Copy each line below in which the word "page" occurs.

Saved entries:
>>>>

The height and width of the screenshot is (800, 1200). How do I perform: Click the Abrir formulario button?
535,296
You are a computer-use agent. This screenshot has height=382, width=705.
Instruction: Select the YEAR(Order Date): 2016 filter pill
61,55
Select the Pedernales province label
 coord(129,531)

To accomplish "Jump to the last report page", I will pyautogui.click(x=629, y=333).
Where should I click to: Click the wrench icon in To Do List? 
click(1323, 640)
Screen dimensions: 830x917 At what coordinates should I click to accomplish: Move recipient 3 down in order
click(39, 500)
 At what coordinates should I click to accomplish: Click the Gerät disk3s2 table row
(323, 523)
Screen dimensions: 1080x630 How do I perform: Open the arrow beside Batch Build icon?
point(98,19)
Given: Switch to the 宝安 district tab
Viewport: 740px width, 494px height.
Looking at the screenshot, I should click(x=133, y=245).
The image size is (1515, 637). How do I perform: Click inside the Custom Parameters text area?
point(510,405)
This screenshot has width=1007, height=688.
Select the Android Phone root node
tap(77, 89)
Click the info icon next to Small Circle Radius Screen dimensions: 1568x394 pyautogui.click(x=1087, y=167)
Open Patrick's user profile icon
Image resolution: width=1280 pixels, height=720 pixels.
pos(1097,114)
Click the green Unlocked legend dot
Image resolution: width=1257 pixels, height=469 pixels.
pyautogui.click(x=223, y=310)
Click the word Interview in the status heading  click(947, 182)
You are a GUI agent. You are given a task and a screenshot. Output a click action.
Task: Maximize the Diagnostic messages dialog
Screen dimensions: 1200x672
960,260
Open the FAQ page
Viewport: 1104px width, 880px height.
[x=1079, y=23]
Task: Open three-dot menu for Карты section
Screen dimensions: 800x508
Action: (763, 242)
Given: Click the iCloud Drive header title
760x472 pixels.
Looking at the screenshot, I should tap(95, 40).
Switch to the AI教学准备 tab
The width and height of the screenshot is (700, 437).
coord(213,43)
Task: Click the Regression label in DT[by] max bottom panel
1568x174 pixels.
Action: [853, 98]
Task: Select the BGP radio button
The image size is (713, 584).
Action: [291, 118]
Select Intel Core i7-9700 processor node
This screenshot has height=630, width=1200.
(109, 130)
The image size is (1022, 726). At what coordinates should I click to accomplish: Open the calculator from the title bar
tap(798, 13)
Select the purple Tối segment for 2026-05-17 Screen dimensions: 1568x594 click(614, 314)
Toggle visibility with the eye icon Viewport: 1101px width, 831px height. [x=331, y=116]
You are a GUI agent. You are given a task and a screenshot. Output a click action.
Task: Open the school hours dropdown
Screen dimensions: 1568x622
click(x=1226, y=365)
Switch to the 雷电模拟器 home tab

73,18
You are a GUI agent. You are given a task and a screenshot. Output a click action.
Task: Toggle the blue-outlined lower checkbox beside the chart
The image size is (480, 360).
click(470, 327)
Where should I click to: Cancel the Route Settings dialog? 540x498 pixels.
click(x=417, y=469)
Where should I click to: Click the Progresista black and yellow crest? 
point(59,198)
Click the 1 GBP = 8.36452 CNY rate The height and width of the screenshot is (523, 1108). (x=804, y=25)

<<<<

## [Task result]
To accomplish "Jump to the last report page", I will pyautogui.click(x=629, y=333).
Open the FAQ page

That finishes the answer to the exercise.